Hartzler, Owen and others are trying to determine whether Palmer amaranth, discovered in Iowa last year, is resistant to glyphosate.On the optimistic side, Palmer Amaranth in the corn belt may prove to be an over-hyped threat like soybean rust turned out to be. We spent around 2 or 3 years in the mid 2000s freaking out about soybean rust, and the the damage hasn't materialized. Yet (climate change may make it a longer-term threat). On the more realistic side, it is obvious that Roundup-resistant weeds are going to be a long-term problem, and I know of no reason why Palmer Amaranth can't spread from Arkansas to the corn belt. Maybe the shorter growing season and the harsher winters will help us in checking its spread. Maybe the time spent fighting it down south will give the chemical companies a chance to develop new products to use in the fight. I'm not extremely worried about it yet, but it is defintely something to keep an eye on.
"If I was a betting man, and I am, I'd say we've got glyphosate-resistant Palmer in Iowa," Owen said. Hartzler believes the superweed is likely growing in more than five counties.
The tiny seed spreads easily — by farm equipment that moves across state lines and fields, in cotton byproducts that are fed to dairy cows, even potentially by birds, experts say.
The states around Iowa are already fighting glyphosate-resistant Palmer amaranth, including Illinois, Missouri and Kansas.
Waterhemp, a similar-looking but wimpier cousin of Palmer amaranth, is resistant to glyphosate and other herbicides in Iowa. "At least 50 percent of fields in Iowa have waterhemp that's resistant to glyphosate. It's our No. 1 weed problem," Hartzler said.
It's difficult to distinguish between waterhemp and Palmer amaranth, both pigweeds, especially when they're small, he said. But Palmer amaranth is stronger and faster-growing. It can quickly overrun a soybean crop. Corn is tougher in a matchup.
Waiting even a long weekend to kill Palmer amaranth can result in the plant getting too large to kill with a herbicide. The weed can grow 2 inches a day and needs to be sprayed when it's 4 to 6 inches in size.
Add spring rains or wind to the equation, and farmers can quickly miss the window, Hartzler said.
Already, U.S. farmers are being forced to use more herbicides to control waterhemp. "We've already seen a big leap, and Palmer amaranth will increase it more," he said.

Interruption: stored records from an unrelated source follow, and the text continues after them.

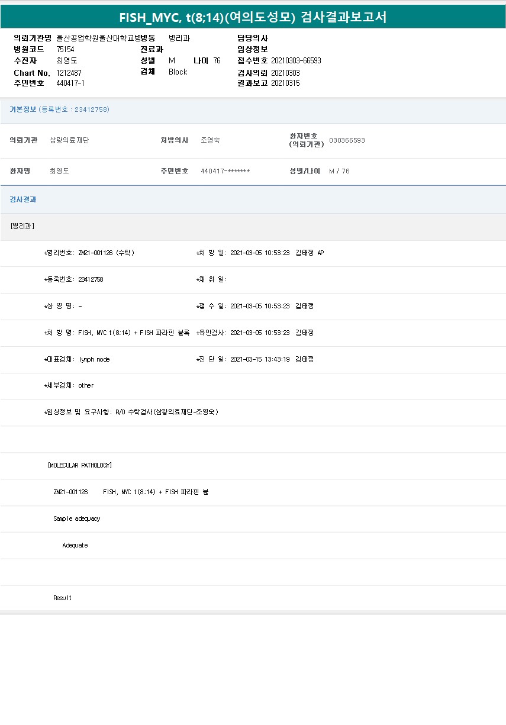Click the Adequate sample adequacy value
506x725 pixels.
tap(75, 545)
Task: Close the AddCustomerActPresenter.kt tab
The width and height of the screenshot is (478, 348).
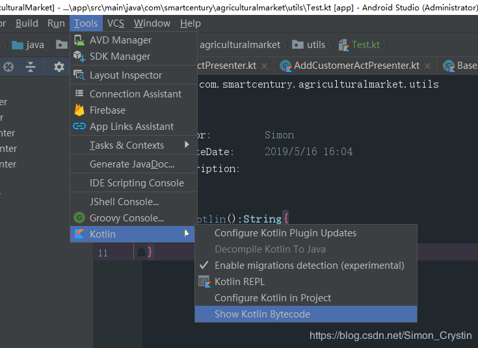Action: pos(427,66)
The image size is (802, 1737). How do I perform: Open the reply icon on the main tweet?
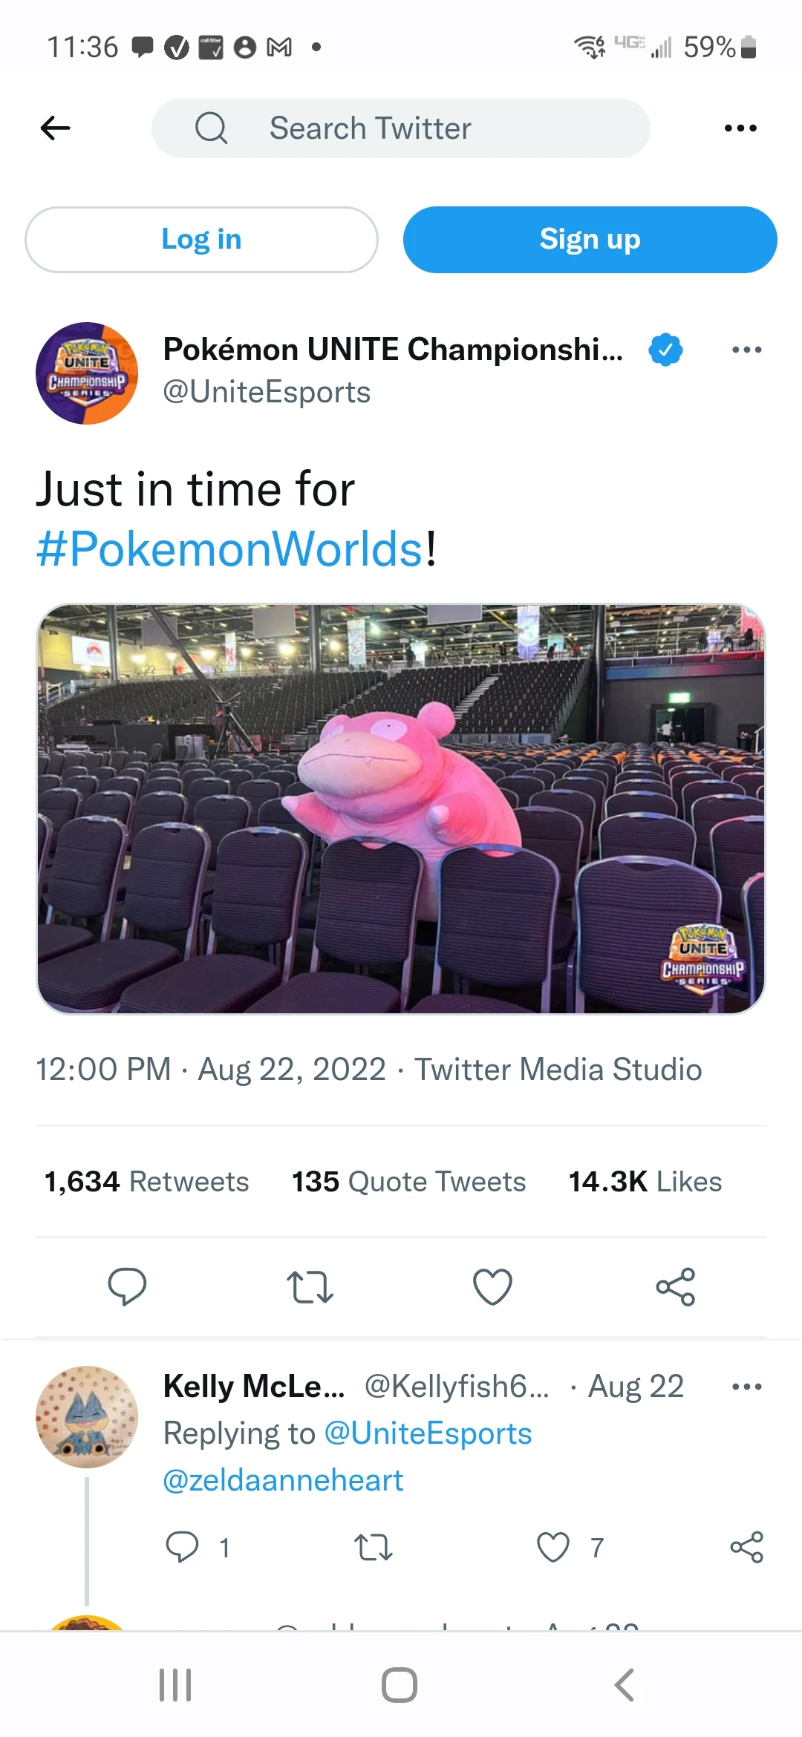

A Muscatine County farmer who discovered Palmer amaranth last fall decided to mow down part of a soybean field to control it. "He knew if he tried to harvest it, the Palmer amaranth seed would get inside the combine, and it's nearly impossible to clean it out," said Hartzler, who determined that weed wasn't yet resistant to glyphosate. "He didn't want to spread it to other fields."
The Iowa Soybean Association has asked farmers to carefully scout fields and nearby ditches for Palmer amaranth. They're being urged to treat any pigweed like it's herbicide-resistant, meaning aggressively stamping it out when it's small.
Young, the Arkansas farmer, said he initially thought he had missed spraying a small patch of weeds that turned out to be resistant to Palmer amaranth. Within a short time, the weed had spread to all the fields he farms.